Security requirements for PAKE
Any PAKE protocol should meet the following requirements:
- Off-line dictionary attack resistance: It does NOT leak any information for passive/active attackers to allow them to perform offline-exhaustive search to find the private secrets.
- On-line dictionary attack resistance: It gives an active attacker only one chance to test the private secret per protocol.
- Forward secrecy: It keeps the session key secure even the private secrets is leaked later.
- Known-session security: If one session key is leaked, it does NOT affect to other established session keys.
We will introduce them in following contents.
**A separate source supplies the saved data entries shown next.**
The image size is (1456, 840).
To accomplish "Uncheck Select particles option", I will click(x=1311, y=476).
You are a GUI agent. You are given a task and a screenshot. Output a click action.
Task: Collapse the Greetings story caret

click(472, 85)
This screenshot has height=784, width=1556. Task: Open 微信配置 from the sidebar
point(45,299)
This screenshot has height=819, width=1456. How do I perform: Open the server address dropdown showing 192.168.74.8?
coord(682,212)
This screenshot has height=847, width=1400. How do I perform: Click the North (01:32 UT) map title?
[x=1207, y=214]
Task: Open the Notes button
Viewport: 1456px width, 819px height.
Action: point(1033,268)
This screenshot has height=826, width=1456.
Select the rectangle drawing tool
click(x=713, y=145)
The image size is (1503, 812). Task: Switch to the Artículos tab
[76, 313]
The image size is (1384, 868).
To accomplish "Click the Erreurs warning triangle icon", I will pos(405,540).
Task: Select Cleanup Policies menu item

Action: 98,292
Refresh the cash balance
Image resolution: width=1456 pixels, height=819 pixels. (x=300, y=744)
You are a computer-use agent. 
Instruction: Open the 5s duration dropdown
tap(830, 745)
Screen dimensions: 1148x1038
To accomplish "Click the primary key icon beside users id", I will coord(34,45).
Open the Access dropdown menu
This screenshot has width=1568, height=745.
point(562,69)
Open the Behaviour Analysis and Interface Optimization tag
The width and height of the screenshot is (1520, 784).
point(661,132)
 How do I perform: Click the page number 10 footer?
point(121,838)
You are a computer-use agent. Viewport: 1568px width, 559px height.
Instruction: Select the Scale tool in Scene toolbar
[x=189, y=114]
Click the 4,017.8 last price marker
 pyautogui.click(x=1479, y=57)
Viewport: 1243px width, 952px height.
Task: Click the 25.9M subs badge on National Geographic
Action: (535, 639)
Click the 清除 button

Nevertheless, before reading them, we should first have some basic ideas about what is the passive attacker and active attacker.
Passive Attacker and Active Attacker
We get started from picking up some knowledge of the attackers
Passive Attacker: Eve, a eavesdropper
Suppose Eve is a passive attacker
for the communication between Alice and Bob,
then she can see all messages on the channel
but she can't modify them.
There are so many potential passive attackers in the real world network, for example, The Internet provider, the government, WiFi sniffer, Someone else on the same network as you.
If your don't encrypt your messages on networks, it's easy to know what youtube you are watching, your bank accounts, your credit card numbers, or other personal information.
Active Attacker: Eve
The active attacker will talk to your system directly. If Eve is active attacker, then she will interact with Alice or Bob directly. She will try to build a protocol with Alice by pretending to be Bob to gain access or to gain greater privileges than she is authorized for. She might randomly guessing the passphrase that Alice use to authenticate Bob.
To prevent from this, we usually limit the number to attempts for authentication or building connection (e.g., You have only three attempts to login to your accounts).
To get more detail, please see types of attacks on WiKi.
Active attacker in PAKE
The active attacker in PAKE means that she is able to directly engage in key exchange.
Off-line Dictionary Attack Resistance
No matter the attacker is active or passive, the communication between parties must NOT leak any data that allows attackers to learn the private secret by performing offline-exhaustive search.
For example, hash value might leak some information about the private data. If the attacker know what hash function you used, then he can list all of the pairs to crack your private data by searching the matched hash value (Given hash value: 'ujm', then the private data 'n' can be found).
| private data | hash value |
|---|---|
| 0 | qaz |
| 1 | wsx |
| .... | ... |
| n | ujm |
| ..... | ....... |
On-line Dictionary Attack Resistance
If the attacker directly start sending a key exchange request, there is no way to prevent that the attacker tries a guess of the private secrets. However, the attacker should have only one try per communication, and the successive failed attempts should be easily detected and then blocked.
Forward Secrecy
After running PAKE protocol, the engaging parties will have a shared secret key. However, no one can guarantee that this shared secret won't be disclosed. The past session keys must be protected when the the shared secret is later leaked.
Known-session Security
If an attacker can compromise a session, then all the session-specific secrets may be leaked. Nevertheless, the impact should be minimized. The security of other established sessions must NOT be affected by the compromised session.